RECORDS TO PROCESS
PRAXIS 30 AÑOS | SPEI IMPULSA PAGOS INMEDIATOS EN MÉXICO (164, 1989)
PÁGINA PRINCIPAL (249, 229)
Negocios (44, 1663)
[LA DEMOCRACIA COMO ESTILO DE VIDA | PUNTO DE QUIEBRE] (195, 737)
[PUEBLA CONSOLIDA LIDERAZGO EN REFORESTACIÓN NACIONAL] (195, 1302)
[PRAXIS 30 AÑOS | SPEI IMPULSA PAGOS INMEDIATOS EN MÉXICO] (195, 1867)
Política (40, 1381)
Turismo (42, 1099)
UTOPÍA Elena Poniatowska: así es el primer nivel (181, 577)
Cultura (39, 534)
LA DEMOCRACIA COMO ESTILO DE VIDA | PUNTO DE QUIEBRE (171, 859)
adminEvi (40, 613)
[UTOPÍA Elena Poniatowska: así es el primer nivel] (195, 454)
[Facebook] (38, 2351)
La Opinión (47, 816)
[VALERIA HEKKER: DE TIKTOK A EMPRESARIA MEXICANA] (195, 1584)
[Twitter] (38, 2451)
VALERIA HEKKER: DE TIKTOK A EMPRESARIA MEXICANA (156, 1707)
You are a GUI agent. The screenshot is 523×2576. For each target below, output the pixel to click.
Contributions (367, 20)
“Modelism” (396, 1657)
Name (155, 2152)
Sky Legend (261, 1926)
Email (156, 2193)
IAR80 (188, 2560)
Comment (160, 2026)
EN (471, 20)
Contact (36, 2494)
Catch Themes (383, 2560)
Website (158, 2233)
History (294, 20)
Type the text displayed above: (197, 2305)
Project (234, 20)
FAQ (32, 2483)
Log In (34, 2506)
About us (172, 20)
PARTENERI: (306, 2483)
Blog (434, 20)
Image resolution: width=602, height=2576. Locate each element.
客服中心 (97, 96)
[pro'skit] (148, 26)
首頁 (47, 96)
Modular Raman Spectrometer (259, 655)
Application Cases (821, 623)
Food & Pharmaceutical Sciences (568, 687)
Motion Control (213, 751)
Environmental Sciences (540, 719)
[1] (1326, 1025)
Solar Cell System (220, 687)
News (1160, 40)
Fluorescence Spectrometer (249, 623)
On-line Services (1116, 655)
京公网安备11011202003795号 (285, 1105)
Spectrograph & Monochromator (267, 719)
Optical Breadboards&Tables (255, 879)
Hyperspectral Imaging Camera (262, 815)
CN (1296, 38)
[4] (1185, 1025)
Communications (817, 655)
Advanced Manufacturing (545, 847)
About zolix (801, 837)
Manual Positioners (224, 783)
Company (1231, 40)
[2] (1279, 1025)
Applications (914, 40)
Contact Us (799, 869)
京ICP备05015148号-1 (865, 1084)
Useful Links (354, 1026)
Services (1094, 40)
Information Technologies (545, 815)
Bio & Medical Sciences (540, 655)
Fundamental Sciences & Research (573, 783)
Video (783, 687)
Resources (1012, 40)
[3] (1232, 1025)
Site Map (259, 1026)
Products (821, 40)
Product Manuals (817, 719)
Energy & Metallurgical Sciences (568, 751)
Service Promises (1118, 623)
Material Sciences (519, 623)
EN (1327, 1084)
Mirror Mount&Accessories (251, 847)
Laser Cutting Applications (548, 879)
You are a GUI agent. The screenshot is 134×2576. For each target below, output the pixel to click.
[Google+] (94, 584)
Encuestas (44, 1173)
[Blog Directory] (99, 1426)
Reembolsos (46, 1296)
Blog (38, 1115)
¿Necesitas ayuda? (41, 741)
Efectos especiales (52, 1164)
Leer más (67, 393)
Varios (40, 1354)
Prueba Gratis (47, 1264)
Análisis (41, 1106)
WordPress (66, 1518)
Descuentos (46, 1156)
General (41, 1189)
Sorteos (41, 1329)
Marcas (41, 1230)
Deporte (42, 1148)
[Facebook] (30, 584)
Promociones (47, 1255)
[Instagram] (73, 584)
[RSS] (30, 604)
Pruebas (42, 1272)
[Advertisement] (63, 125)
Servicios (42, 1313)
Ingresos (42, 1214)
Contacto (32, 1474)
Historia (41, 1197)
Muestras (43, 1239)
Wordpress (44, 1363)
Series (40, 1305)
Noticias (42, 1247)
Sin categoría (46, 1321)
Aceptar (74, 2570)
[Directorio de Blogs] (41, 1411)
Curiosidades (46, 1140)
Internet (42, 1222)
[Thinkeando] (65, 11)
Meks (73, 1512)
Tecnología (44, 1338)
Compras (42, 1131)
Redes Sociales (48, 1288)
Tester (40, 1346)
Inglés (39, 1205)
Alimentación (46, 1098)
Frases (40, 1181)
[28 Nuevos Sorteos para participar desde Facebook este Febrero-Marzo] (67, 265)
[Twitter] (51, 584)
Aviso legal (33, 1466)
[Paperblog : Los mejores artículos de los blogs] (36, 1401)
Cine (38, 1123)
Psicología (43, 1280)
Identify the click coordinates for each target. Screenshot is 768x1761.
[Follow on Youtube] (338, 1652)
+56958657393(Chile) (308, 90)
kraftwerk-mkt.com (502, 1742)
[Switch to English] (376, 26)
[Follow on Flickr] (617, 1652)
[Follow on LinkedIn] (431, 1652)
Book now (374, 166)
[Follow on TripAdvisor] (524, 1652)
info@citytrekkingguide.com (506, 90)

TASK ITEM
Please transcribe exactly the lines above from the line that has "Applications (914, 40)" up to and including the line that has "Laser Cutting Applications (548, 879)"; no other line belongs in the answer.

RESPONSE TO THE TASK
Applications (914, 40)
Contact Us (799, 869)
京ICP备05015148号-1 (865, 1084)
Useful Links (354, 1026)
Services (1094, 40)
Information Technologies (545, 815)
Bio & Medical Sciences (540, 655)
Fundamental Sciences & Research (573, 783)
Video (783, 687)
Resources (1012, 40)
[3] (1232, 1025)
Site Map (259, 1026)
Products (821, 40)
Product Manuals (817, 719)
Energy & Metallurgical Sciences (568, 751)
Service Promises (1118, 623)
Material Sciences (519, 623)
EN (1327, 1084)
Mirror Mount&Accessories (251, 847)
Laser Cutting Applications (548, 879)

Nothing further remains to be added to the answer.